The 30th is a day of rest for me, though Matt rides his bike around town like a maniac in the morning. He arrives back wide-eyed and eager to lay at my feet all the details of his exploits, which I endure like a weary mother with a kid she doesn't realy love. He does take a cool picture of the giant concrete jacks at the beach near my apartment that break up the heavy surf though.

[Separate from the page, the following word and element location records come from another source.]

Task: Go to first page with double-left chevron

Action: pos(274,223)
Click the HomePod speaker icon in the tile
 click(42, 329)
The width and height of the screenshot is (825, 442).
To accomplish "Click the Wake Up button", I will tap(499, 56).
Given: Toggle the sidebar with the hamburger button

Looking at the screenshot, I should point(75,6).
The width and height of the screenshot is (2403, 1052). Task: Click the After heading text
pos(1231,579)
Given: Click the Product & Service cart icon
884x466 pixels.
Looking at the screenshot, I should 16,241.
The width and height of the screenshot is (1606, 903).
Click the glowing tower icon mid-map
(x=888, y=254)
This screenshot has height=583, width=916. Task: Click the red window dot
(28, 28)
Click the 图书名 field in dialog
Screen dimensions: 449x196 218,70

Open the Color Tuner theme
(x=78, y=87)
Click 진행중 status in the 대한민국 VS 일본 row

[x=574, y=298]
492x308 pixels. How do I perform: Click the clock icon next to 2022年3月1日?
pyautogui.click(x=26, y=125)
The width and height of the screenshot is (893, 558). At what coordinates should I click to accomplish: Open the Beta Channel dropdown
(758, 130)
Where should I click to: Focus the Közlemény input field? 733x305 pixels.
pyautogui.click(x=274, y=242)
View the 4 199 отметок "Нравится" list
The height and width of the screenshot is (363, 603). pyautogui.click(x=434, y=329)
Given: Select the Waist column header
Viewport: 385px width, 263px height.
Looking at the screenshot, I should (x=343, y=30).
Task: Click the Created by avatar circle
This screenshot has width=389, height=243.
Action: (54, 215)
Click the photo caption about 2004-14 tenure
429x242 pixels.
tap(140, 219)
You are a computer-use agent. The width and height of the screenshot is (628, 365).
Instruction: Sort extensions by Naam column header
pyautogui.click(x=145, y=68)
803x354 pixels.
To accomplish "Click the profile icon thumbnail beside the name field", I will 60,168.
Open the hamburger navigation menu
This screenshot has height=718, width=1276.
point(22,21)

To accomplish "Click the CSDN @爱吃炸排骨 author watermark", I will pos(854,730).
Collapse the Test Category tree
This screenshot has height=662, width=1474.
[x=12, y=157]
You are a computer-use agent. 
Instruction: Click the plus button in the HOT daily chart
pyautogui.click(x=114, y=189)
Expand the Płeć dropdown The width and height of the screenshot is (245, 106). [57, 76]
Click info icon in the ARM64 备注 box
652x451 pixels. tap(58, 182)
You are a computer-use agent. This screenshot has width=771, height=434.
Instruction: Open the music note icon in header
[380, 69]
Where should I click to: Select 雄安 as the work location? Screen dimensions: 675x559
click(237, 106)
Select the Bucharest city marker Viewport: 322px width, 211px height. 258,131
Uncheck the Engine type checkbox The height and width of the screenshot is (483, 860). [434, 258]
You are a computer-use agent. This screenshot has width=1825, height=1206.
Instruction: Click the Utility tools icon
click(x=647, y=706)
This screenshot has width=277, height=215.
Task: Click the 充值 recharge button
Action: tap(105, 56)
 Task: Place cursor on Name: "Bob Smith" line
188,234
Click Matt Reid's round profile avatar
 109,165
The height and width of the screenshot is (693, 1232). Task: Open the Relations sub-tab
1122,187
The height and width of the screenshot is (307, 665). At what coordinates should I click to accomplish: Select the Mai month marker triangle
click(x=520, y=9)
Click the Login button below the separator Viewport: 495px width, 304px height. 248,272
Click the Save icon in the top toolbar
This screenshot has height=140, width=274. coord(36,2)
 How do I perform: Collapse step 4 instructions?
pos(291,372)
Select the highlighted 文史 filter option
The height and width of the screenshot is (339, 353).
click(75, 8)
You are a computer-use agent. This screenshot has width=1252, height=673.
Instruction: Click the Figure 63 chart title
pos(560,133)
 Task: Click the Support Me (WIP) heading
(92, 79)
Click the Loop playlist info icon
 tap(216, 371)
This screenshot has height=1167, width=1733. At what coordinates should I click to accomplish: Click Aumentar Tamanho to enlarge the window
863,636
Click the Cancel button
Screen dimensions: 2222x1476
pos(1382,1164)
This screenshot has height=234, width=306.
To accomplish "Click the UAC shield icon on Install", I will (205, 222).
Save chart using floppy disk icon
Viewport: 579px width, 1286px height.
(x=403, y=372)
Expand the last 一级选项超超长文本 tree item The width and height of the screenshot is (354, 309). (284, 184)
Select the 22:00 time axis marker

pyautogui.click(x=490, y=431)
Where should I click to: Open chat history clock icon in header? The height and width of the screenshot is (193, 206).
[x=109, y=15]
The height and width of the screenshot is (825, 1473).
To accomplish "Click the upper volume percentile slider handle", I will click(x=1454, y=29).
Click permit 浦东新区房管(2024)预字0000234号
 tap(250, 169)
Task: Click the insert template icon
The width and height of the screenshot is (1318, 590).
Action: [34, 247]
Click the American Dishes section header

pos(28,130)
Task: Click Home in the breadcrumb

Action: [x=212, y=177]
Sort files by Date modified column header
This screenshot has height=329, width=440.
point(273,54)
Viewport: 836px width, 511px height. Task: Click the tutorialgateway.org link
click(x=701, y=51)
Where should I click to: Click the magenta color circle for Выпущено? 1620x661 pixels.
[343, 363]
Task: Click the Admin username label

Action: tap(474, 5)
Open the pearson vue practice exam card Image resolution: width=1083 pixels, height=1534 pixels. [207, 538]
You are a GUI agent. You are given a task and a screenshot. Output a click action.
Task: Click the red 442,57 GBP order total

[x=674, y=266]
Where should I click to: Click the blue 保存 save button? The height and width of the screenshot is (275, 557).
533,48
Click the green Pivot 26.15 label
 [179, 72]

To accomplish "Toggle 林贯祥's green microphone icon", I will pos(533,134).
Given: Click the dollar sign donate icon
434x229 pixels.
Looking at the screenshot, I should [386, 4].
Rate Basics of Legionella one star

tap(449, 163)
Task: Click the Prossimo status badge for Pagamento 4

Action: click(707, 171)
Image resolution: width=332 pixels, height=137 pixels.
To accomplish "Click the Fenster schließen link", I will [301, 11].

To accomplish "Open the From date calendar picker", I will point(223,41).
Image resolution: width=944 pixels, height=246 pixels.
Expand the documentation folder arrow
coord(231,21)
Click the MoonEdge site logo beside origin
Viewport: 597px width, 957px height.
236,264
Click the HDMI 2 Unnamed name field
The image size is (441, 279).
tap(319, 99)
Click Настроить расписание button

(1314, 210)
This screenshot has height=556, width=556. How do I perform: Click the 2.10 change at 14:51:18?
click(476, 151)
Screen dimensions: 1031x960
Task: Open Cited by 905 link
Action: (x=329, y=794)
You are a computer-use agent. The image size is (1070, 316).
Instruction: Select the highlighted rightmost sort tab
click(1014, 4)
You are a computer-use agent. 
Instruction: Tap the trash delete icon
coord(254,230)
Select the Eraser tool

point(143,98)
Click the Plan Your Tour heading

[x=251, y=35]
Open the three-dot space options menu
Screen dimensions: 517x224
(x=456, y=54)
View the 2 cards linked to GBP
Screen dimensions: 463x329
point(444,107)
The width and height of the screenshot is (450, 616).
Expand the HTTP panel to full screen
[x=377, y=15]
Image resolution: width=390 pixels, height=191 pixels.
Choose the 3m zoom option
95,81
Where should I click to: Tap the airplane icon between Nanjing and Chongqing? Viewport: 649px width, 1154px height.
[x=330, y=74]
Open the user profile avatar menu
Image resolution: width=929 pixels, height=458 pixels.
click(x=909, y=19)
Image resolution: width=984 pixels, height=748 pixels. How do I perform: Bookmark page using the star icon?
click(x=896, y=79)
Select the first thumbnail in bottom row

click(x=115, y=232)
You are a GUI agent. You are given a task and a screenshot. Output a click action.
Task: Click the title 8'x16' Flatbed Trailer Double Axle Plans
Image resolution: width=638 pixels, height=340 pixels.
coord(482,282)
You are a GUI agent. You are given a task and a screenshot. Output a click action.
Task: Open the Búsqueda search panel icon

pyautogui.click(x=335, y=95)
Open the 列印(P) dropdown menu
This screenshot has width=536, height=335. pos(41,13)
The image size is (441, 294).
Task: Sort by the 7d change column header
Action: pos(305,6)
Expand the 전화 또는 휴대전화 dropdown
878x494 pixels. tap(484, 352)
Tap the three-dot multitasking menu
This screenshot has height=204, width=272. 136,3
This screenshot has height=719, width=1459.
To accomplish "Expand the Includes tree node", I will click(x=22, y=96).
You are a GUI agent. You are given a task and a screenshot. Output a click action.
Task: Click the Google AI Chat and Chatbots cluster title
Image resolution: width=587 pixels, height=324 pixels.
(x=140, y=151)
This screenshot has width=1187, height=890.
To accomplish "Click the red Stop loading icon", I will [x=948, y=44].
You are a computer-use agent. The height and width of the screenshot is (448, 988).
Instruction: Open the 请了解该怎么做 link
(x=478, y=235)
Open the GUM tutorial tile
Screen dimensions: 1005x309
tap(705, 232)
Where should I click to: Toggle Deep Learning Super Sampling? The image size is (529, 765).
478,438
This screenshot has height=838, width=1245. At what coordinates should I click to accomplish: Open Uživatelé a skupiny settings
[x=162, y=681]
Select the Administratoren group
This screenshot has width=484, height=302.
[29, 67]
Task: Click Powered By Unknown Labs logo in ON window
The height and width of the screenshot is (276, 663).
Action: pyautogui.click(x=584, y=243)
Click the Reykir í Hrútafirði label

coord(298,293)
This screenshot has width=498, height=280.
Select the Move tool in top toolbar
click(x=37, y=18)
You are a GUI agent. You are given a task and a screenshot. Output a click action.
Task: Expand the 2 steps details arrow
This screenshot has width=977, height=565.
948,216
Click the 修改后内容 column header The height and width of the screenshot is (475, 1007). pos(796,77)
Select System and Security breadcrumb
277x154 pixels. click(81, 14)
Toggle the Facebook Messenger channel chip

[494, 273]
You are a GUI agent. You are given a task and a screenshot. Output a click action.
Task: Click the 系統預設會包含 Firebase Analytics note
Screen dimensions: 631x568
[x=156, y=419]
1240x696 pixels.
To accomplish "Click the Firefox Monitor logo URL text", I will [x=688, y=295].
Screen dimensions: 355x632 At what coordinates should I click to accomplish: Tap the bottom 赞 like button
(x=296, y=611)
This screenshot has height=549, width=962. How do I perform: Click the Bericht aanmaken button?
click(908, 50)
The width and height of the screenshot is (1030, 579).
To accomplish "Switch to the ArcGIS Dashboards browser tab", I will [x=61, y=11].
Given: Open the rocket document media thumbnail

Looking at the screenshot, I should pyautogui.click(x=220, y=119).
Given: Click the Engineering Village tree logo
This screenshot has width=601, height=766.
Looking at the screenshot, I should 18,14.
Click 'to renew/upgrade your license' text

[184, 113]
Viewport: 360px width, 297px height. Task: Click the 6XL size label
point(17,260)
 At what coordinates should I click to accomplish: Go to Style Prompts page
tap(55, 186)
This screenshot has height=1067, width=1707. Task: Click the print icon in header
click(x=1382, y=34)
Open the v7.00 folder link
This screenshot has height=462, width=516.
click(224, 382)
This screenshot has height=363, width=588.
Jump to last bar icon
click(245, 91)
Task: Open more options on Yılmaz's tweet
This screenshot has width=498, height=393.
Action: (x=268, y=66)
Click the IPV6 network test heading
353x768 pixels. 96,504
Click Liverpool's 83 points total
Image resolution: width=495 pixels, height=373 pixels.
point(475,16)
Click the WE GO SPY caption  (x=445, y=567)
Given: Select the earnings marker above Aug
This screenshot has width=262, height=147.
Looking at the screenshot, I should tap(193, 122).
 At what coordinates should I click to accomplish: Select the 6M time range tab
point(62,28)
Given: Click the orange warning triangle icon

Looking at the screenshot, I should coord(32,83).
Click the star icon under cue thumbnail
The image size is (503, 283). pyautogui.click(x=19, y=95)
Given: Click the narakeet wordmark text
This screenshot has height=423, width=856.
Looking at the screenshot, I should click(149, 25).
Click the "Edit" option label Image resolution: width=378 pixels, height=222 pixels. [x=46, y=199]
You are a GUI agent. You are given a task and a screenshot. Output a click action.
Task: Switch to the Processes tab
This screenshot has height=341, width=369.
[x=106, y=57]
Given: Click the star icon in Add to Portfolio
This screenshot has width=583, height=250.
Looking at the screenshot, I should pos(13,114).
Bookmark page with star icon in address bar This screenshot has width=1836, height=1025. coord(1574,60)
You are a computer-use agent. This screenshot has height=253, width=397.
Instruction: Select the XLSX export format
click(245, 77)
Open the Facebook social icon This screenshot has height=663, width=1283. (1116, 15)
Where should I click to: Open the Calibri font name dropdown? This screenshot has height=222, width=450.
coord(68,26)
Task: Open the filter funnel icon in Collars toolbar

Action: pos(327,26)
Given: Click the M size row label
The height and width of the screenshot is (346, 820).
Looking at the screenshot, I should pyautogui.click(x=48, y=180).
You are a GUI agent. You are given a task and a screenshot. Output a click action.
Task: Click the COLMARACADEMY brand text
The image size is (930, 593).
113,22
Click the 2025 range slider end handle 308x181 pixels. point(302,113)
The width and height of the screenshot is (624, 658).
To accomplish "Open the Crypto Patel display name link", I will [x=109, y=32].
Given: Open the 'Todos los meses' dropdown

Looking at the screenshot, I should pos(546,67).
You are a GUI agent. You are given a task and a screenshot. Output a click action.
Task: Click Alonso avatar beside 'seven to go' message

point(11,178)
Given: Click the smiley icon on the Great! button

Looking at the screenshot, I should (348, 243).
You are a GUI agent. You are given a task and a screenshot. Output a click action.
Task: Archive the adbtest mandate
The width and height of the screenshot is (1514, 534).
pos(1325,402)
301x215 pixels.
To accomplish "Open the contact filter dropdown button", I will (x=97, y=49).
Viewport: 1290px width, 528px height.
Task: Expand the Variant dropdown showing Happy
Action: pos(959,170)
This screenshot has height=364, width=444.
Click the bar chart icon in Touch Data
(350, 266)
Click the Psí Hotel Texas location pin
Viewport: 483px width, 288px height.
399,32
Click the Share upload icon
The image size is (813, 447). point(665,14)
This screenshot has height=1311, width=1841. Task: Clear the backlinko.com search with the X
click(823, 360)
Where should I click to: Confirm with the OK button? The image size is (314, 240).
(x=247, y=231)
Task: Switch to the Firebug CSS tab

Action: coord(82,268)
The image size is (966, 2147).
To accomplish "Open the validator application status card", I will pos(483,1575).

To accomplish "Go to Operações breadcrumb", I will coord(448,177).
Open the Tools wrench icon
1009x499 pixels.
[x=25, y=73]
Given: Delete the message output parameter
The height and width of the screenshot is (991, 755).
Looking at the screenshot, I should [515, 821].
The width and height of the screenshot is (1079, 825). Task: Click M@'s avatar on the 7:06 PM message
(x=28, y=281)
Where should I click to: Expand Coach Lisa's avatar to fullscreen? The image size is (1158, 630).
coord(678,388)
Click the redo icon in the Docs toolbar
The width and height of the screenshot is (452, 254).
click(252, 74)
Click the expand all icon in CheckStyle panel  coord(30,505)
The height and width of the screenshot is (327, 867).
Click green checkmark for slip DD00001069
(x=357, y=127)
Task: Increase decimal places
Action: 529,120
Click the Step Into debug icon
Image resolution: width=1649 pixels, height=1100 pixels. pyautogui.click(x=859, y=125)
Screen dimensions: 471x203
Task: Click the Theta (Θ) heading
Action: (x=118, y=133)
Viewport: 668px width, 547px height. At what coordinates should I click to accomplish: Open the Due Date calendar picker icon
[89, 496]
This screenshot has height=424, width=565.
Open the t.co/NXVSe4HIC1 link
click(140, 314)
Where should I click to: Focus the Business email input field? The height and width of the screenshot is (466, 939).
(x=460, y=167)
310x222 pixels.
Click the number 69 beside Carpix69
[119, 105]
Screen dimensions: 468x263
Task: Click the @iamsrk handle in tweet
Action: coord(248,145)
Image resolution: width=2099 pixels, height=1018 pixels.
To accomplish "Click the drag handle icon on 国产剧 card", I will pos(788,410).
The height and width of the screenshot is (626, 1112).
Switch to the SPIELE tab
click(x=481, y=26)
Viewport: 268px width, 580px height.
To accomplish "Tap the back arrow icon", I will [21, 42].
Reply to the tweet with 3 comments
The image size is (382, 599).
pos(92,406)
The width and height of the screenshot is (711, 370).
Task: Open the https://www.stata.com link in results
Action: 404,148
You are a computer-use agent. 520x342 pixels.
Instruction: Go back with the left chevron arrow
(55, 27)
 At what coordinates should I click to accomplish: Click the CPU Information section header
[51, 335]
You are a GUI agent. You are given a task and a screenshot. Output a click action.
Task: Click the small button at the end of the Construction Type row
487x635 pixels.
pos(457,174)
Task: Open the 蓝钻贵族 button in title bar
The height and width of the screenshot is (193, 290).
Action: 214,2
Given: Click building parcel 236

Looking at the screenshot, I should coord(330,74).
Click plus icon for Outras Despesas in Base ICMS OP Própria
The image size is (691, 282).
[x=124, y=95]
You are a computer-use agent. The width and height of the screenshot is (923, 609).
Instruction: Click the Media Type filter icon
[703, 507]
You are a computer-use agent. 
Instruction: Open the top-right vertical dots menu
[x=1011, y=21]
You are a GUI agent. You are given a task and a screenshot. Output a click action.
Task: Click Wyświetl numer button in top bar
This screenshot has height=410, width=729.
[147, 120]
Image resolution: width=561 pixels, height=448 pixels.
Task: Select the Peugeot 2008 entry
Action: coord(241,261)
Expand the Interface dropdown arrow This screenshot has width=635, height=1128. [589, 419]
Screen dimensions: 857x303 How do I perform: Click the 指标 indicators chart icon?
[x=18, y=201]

We visit the city the next day, I show him the bombed out Soviet prison that passes for my school and we see Hamamatsu castle before returning back home. It's New Years Eve so we drink in earnest - Matt his 3 liter jug of Kirin beer and I a myriad of alcohols - and rush towards the city on our bikes in a whirlwind of drunken anticipation. Awaiting us is a vast expanse of closed bars and restaurants with a smattering of wandering revelers. The bars are closed on New Years Eve! I knew it was a bit of a religious holiday here - what passes for religion in Japan anyway - but I really didn't expect this. We eventually find a place however, and though surrounded only by a group of weird Japanese guys who get drunk too fast and too obnoxiously, we manage to pass the New Year in a sufficiently foreign style, coming home to lay down and sleep in until late the next day.

Matt wakes up the next day and goes swimming in the ocean. Nothing could possess me to do this, because it attains no special quality for being an ocean in Japan to me; it's too damn cold to be swimming regardless of place. He takes too long getting back and I begin to worry, wondering if I should go look for him. I don't worry so much that I actually do leave to look for him though. He later describes the water as so cold that he felt warmer getting out, in the 40 something degree cold and high winds. We spend a quiet day because we are going back to Tokyo the following morning...

8 comments:

moiji said...

Is matt the guy that also had koda 4 a teacher in hs?

Anonymous said...

she was his speech and debate coach. -greg sperla

Luke said...

thanks for that useful feedback anonymous greg sperla

Anonymous said...

Tell your Hobo friend to purchase a Mach3 and stop scaring little children.

Anonymous said...

Glad to see your friend! He was such a "gorgeous" guy! :P I really enjoyed being with you two!
>Matt, Come back to Japan anytime :)
>Luke, Come to Tokyo ANYTIME :P

moiji said...

Lucas dont b sad now that ur buddy has gone home. u still have me and kevin : )

Anonymous said...

so did matt go on his little expedition to the leather guy's house or what?

That bracelet looks like something the new Luke who wears zipper-ass jeans would really enjoy.

Anonymous said...

Hi Luke, I'm the FAX guy :p
Can I put comment on your blog sometimes with poor English?